_What you should do_: Render the material as a Markdown table with columns n and Line. Begin at the line that has "Increase font size with large A button", stop after the line that has "Screen dimensions: 773x334", number each row, skip blank lines, and leave the pictures out.

_Listed entries_:
******************************
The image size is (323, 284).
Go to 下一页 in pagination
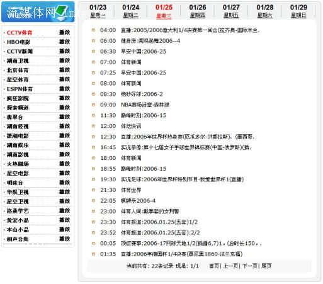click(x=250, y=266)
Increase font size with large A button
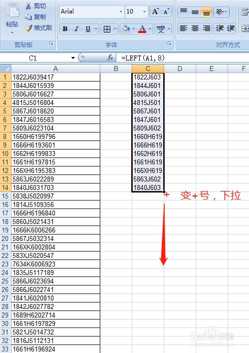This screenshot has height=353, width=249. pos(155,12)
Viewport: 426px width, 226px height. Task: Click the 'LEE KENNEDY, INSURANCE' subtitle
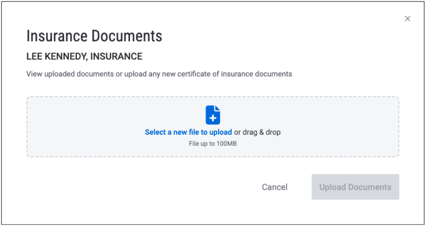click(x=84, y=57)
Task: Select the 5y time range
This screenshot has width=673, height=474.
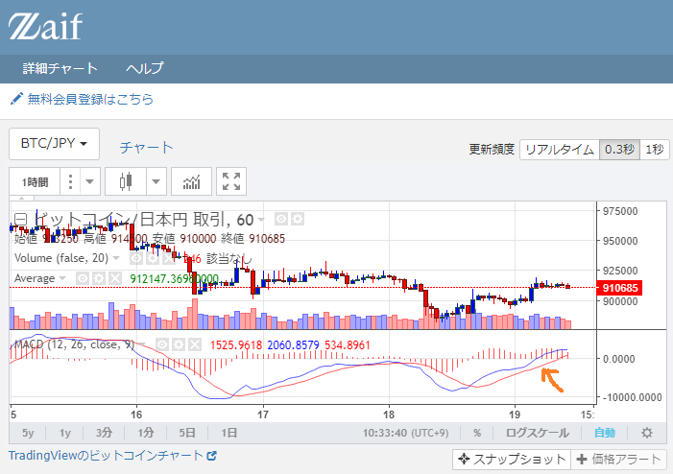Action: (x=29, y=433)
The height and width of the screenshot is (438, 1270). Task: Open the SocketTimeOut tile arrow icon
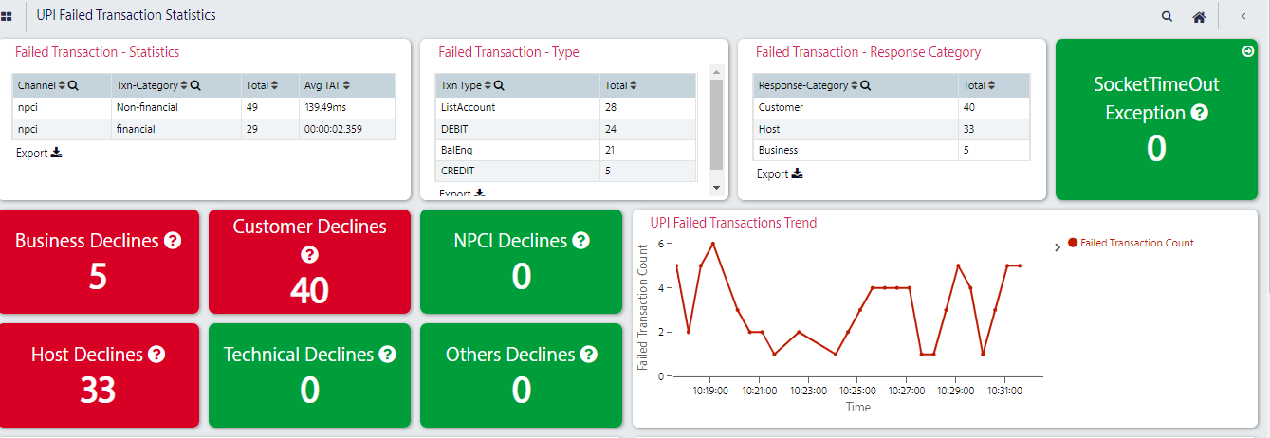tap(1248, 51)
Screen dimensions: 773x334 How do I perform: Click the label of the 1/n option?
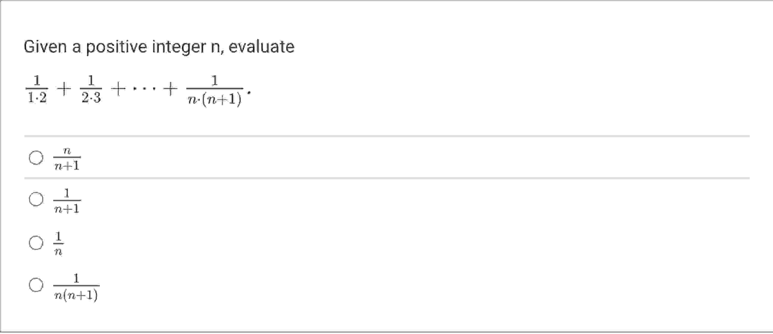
******************************
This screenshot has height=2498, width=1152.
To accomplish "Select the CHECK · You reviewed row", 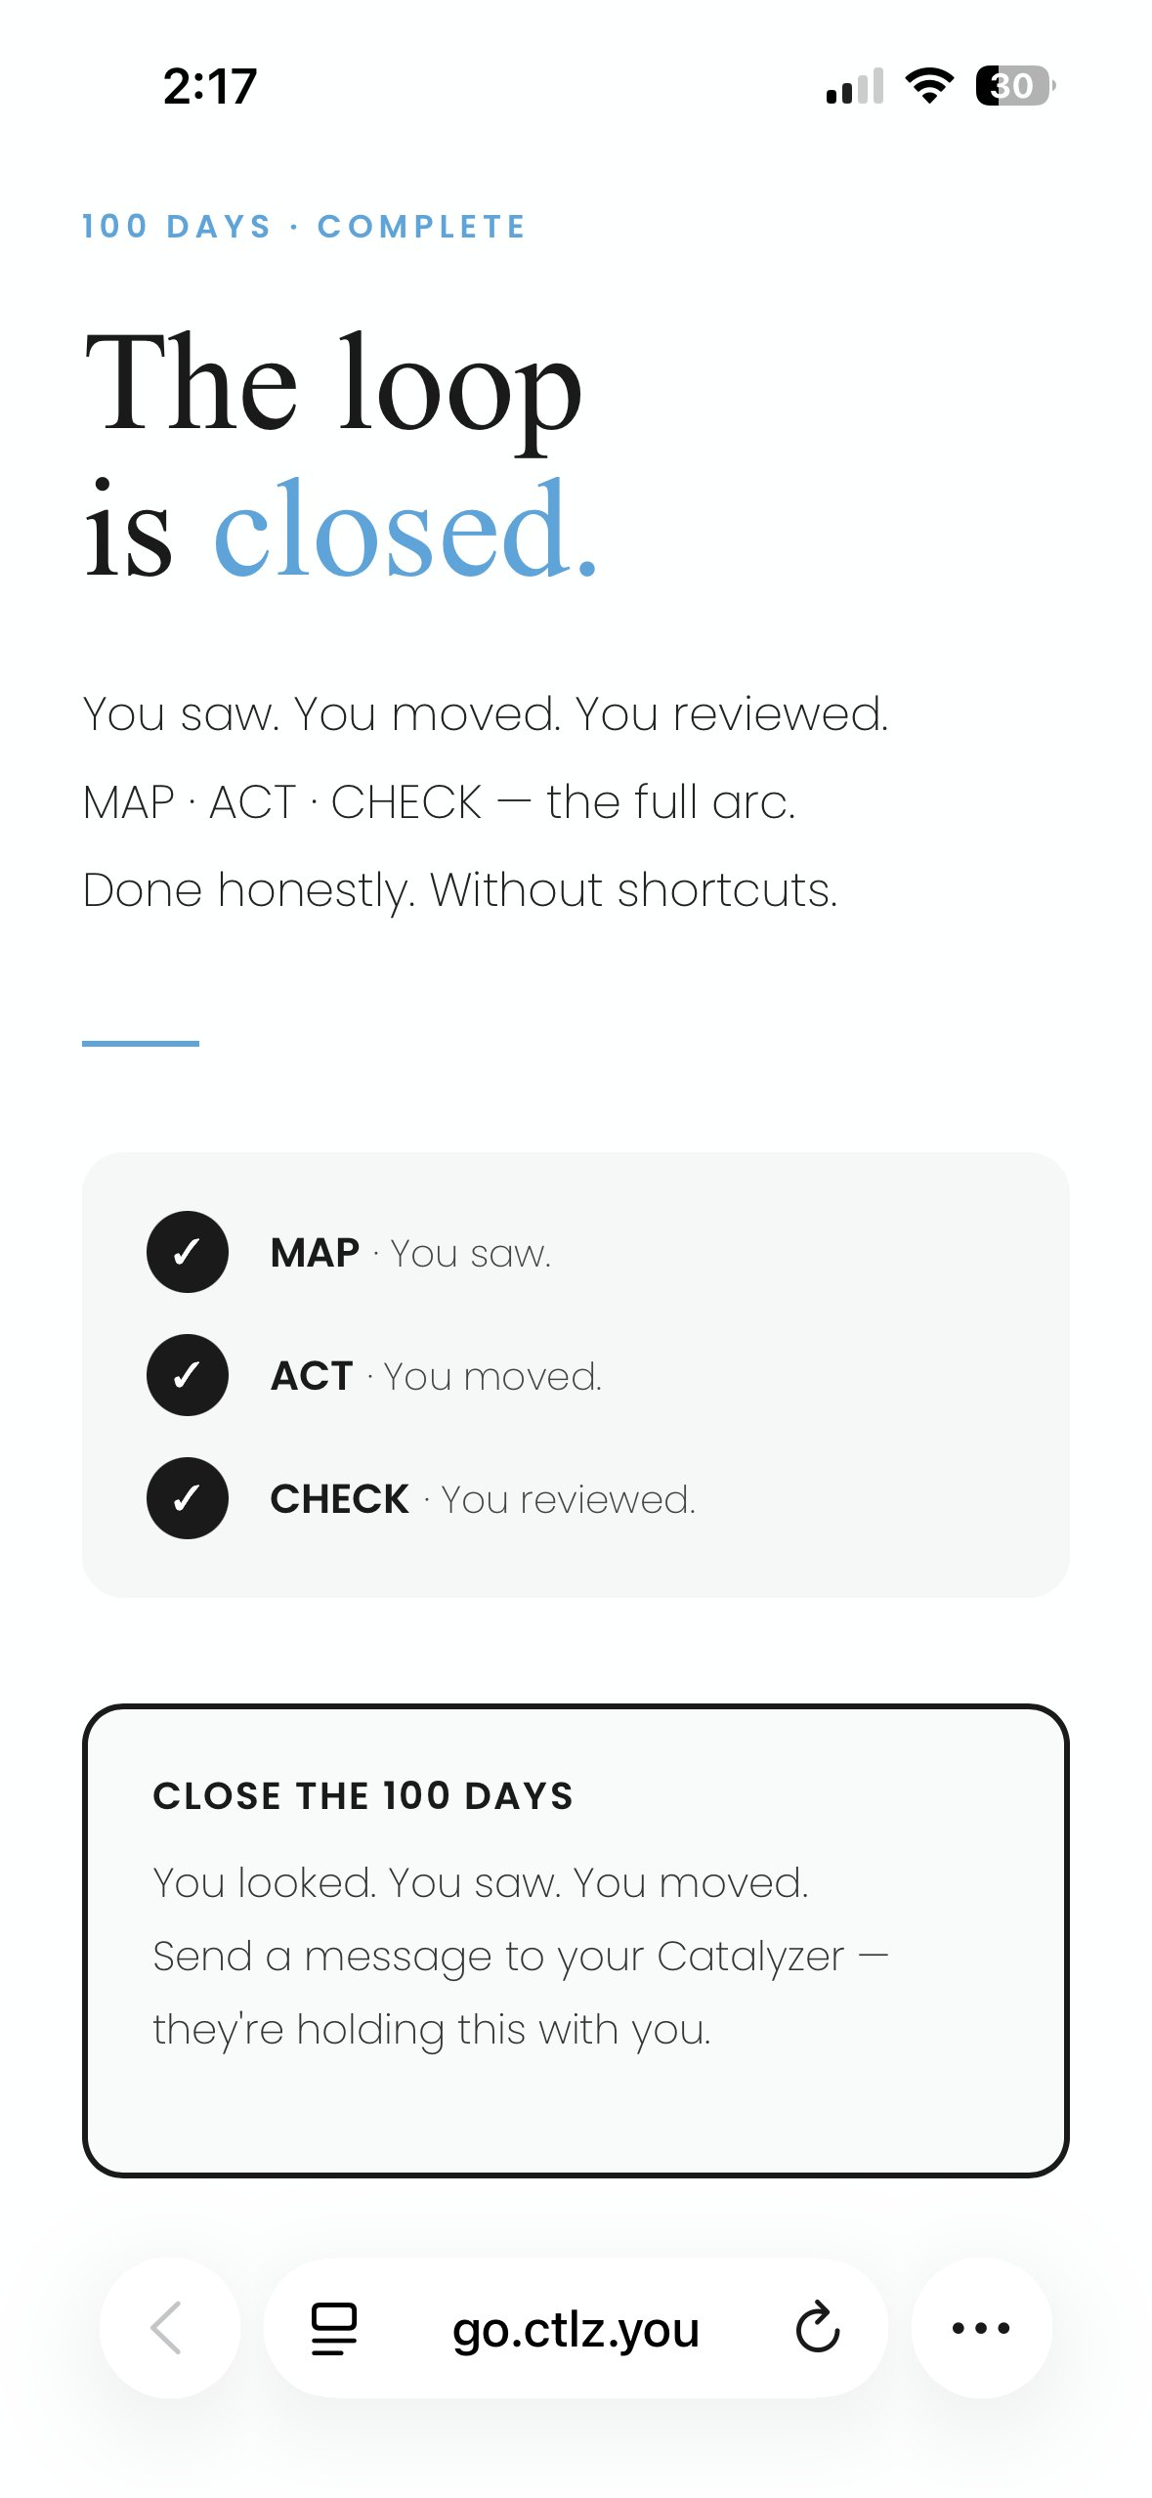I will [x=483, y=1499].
******************************
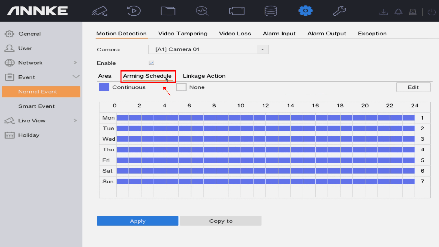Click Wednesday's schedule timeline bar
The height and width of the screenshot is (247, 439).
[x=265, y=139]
******************************
_Correct answer_:
| n | Line |
|---|---|
| 1 | Increase font size with large A button |
| 2 | This screenshot has height=353, width=249. pos(155,12) |
| 3 | Viewport: 426px width, 226px height. Task: Click the 'LEE KENNEDY, INSURANCE' subtitle |
| 4 | click(x=84, y=57) |
| 5 | Task: Select the 5y time range |
| 6 | This screenshot has width=673, height=474. |
| 7 | Action: (x=29, y=433) |
| 8 | The height and width of the screenshot is (438, 1270). Task: Open the SocketTimeOut tile arrow icon |
| 9 | tap(1248, 51) |
| 10 | Screen dimensions: 773x334 How do I perform: Click the label of the 1/n option? |